Y aquí reside el acierto de El río de las tumbas. Lo que, a simple vista, parecía participar de las señas de identidad del género negro, la película se muestra muy pronto como una comedia, basada en situaciones y personajes estrafalarios, representantes a su vez de los diferentes estratos sociales, donde la violencia entre los dos bandos queda como telón de fondo para abordar otras líneas temáticas: la corrupción política, la autoridad de la Iglesia en los pueblos, una justicia incompetente, la ineptitud de la burocracia y de las autoridades provinciales, la dicotomía entre pueblo y ciudad, etc. Las condiciones atmosféricas y geográficas de este pueblo se erigen, por otra parte, en parte consustancial del carácter de sus ciudadanos. El calor sofocante de una región situada al Sur del país y el paisaje desértico que la rodea estimula la pereza y la desidia de unos individuos que solamente duermen, van a misa o deambulan bajo un sol de mil infiernos. Ni siquiera la irrupción en este pueblo de “western” del investigador que ha llegado de la ciudad para hacerse cargo del asunto de los “cuerpos en el río” sacará del marasmo a este pueblo donde las agujas del tiempo se han parado.
El interés principal de la película recae sobre una tipología de personajes que puntean cada vez que aparecen en pantalla las líneas temáticas anteriormemte comentadas. En particular, destacan el nuevo alcalde holgazán que se pasa durmiendo las horas en casa o en el ayuntamiento, el avaro sacerdote quien tacha al nuevo edil como “peor que el anterior por culpa de ustedes que se empeñaron en cambiarlo” o el detective a quien le rompen las gafas en una pelea tabernaria y que no podrá salir del pueblo por los insuficientes horarios del tren. Otros que pendonearán literalmente por la película serán el “tonto” del pueblo acompañado de un burro, un mendigo borracho, un perro al que solo le apalean, un cabo municipal que se pasa la vida durmiendo en un banco de la plaza principal, un domador de caballos, un secretario del ayuntamiento que toca la tuba o la atractiva propietaria de una cantina.

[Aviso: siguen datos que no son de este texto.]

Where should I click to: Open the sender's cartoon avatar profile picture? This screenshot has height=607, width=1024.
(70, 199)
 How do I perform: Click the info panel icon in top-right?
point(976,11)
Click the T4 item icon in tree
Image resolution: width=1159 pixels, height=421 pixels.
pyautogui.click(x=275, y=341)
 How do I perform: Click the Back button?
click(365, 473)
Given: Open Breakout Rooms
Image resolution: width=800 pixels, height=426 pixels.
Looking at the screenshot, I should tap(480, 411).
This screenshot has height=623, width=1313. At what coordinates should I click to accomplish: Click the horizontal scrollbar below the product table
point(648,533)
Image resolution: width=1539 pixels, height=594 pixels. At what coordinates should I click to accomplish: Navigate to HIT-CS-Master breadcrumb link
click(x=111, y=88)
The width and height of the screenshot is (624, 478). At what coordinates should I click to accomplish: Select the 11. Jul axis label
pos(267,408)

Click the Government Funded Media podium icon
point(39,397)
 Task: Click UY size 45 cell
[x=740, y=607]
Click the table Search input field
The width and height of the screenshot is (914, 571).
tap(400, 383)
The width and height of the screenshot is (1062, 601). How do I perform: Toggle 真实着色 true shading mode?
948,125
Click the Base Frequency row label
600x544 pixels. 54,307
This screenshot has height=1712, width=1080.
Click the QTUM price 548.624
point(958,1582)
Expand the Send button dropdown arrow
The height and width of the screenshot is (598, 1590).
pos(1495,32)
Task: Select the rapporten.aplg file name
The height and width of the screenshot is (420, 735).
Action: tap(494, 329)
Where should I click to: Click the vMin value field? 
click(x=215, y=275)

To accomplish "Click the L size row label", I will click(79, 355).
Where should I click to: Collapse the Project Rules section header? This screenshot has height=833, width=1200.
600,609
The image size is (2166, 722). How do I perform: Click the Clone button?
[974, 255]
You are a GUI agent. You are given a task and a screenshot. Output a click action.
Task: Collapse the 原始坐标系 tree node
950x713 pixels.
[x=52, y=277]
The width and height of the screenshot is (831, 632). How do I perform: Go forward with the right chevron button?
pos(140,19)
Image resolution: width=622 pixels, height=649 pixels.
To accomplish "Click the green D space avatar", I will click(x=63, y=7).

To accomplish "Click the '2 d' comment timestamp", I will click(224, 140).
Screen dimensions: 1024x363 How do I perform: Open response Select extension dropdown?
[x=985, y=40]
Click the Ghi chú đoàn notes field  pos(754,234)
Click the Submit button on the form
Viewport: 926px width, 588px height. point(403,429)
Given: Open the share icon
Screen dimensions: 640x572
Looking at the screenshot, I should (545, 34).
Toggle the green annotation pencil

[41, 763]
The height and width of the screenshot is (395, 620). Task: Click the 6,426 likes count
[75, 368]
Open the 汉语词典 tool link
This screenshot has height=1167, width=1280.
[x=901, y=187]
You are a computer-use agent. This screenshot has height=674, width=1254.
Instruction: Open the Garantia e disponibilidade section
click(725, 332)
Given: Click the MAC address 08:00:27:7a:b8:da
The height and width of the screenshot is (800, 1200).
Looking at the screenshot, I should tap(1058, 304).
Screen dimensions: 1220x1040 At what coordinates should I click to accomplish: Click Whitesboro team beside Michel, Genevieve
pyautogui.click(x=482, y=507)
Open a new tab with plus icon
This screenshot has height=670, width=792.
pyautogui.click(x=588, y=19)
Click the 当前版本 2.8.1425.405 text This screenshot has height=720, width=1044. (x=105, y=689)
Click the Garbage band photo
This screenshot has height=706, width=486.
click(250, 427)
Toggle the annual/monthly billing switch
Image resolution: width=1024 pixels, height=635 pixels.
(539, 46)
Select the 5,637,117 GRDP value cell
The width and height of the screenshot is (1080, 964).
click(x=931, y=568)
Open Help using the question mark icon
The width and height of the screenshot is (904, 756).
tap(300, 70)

No nos gustaría terminar sin hacer de nuevo una referencia al artículo del inicio sobre el viraje que ha tomado el Festival de Málaga. Citando otra vez a su director, argumentaba este a favor del planteamiento del “Cine en Español” por “preguntarse hoy dónde están las fronteras en una producción actual de cine español […] en clara alusión al importante y diverso escenario de coproducciones entre España y los restantes países iberoamericanos”.
Hace décadas esta situación era impensable. Una película era argentina, colombiana o venezolana, sin discusión. Aun así, y es también lícito preguntárselo a raíz de lo declarado por Juan Antonio Vigar, deberíamos resaltar la convivencia, que no subordinaciones hispanocentristas, de filmografías que en los años cincuenta y sesenta compartían a ambos lados del Atlántico temáticas, tonos y atmósferas similares. ¿No nos recuerda El río de las tumbas al cine costumbrista, social y posibilista de los Bardem, Berlanga, Azcona, Fernán Gómez o Marco Ferreri? ¿No es ese candidato en el balcón de la película de Julio Luzardo un trasunto del “como alcalde vuestro que soy” berlanguiano? Y por rizar el rizo… ¿no son las fiestas del pueblo las mismas que comparten con Las Hurdes buñueliana la bárbara tradición de los jinetes de tener que arrancar las cabezas a los gallos vivos?
Las cosas del “Cine en Español”. Felicidades, Festival de Málaga.